# Start of Text shown

March 18, 2020 by Scott Meyer

For whatever reason I was never a huge SCTV fan. I recognize it was great, but it just never lodged in my brain the way Monty Python, Saturday Night Live, The Kids in the Hall, Bob and Ray, and Mitchell and Webb did.

There’s only one SCTV sketch I can remember clearly. I’ve embedded it below. I’m about to spoil it, so you might want to watch it if you have 10 minutes. If you don’t, or you’ve seen it, or you just don’t care, read on.

Anyway, it’s about O. Henry. In it he wrote a short story with one of his characteristic surprise endings, in this case the hero is in a bar, planning to kill himself. He decides not to, then a lion walks into the bar and kills him. O. Henry’s friends all make fun of him and his terrible ending. In his despair, he goes to a bar, gets drunk, considers killing himself, decides not to, and a lion walks in and kills him. His last words are “A lion! They do come into bars, I was right!”

# End of Text shown
# Start of Provided data

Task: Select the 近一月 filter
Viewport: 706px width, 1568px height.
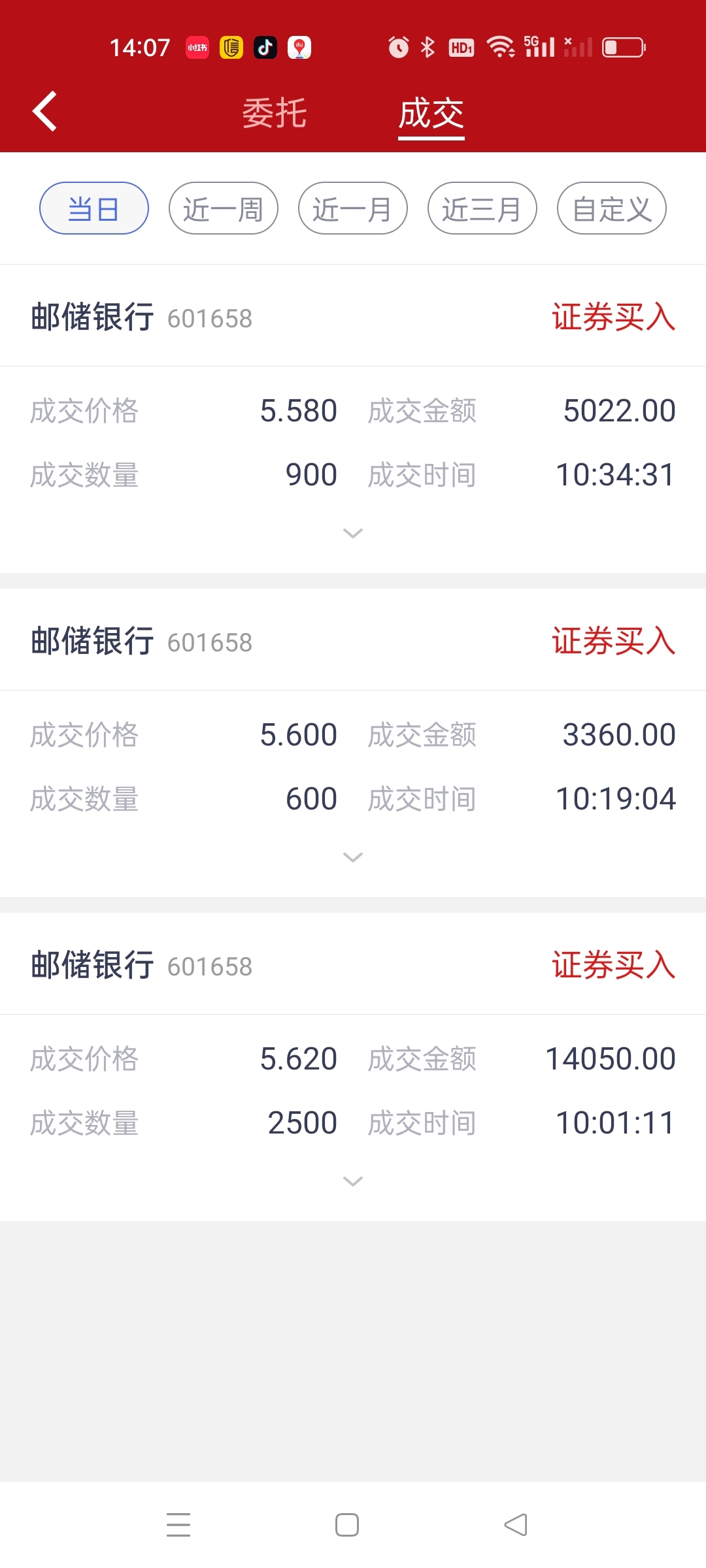Action: (353, 208)
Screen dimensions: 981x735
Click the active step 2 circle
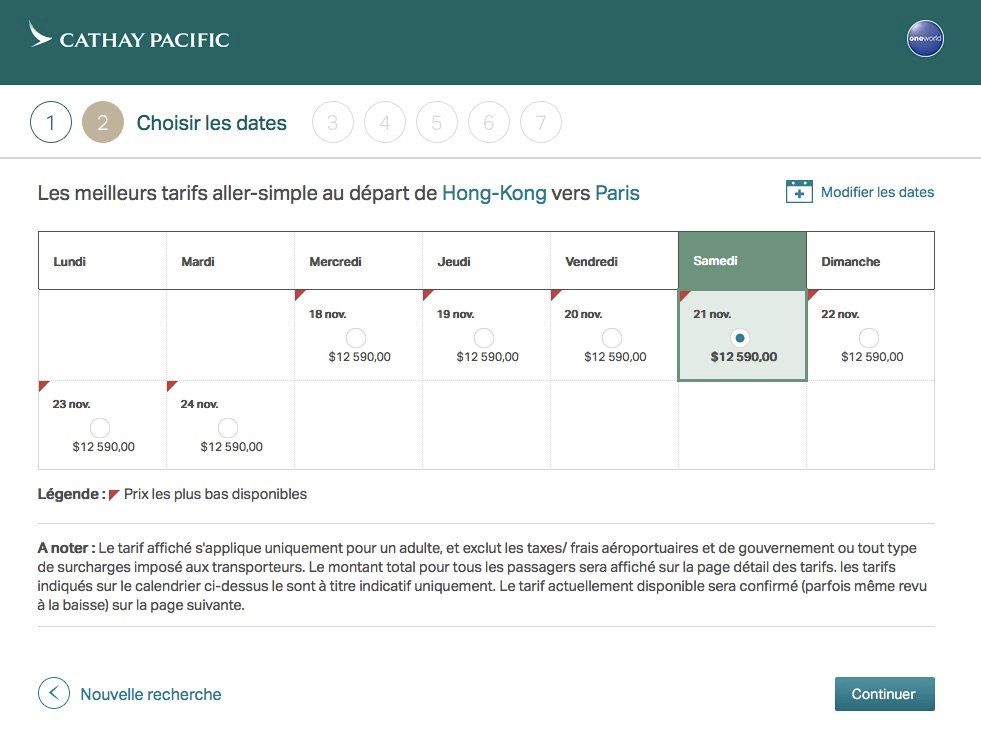pos(103,123)
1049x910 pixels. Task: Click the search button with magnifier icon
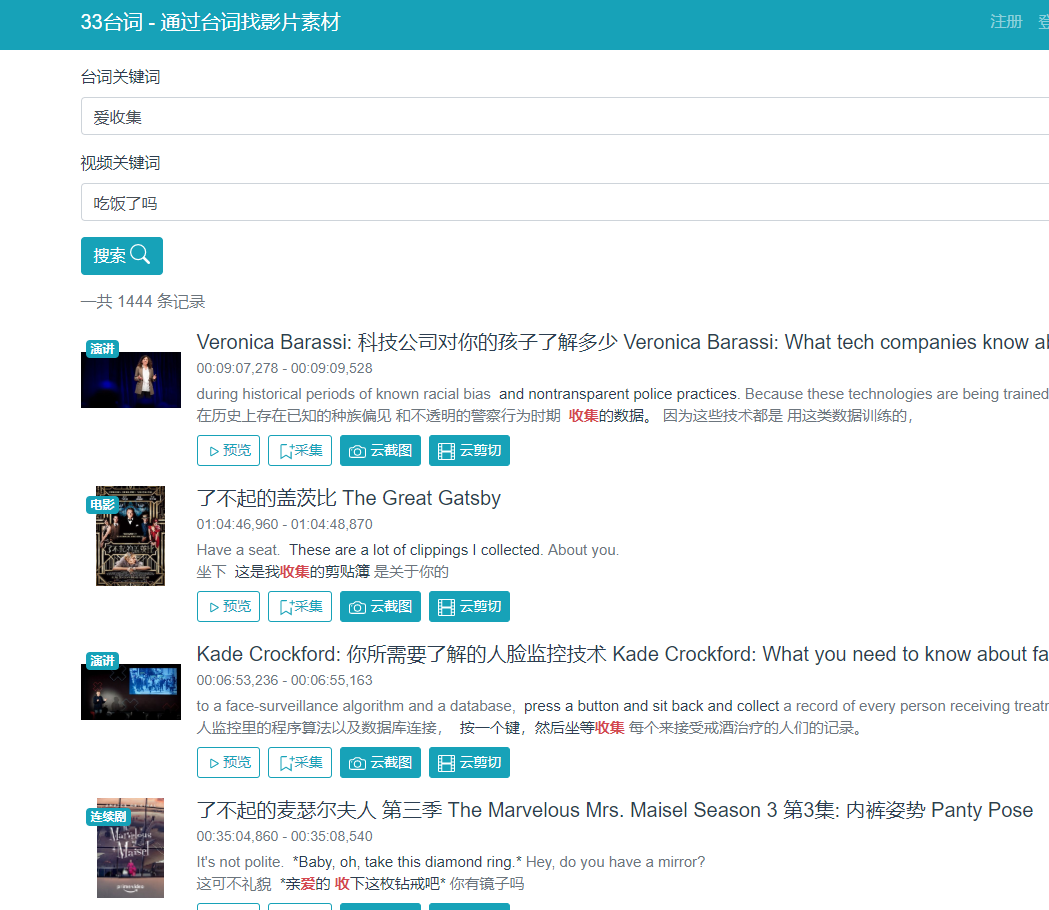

# End of Provided data

=== Your tasks ===
(a) List the comedy acts that the post about the SCTV sketch names as having stuck in the writer's mind more than SCTV did.
(b) Continue the post about the SCTV sketch, picking up after its last sentence.
The records have no connection to the text.

=== The results ===
(a) Monty Python, Saturday Night Live, The Kids in the Hall, Bob and Ray, Mitchell and Webb

(b)
Since I’ve become a fiction writer, I often come up with something based on what I’m sure is a common occurrence that everyone can relate to, but then self-doubt creeps in. I wonder if I’m the only one who’s had that experience. I remember O. Henry and want to say out loud, “A lion! They do come into bars, I was right!”

For Missy’s sake, I usually don’t.

Usually.

True love is not blurting out lines from sketches your spouse hasn’t seen every time they pop into your mind.

Thankfully, true love is also putting up with it when your spouse does occasionally blurt out the punchlines to sketches you’ve never seen.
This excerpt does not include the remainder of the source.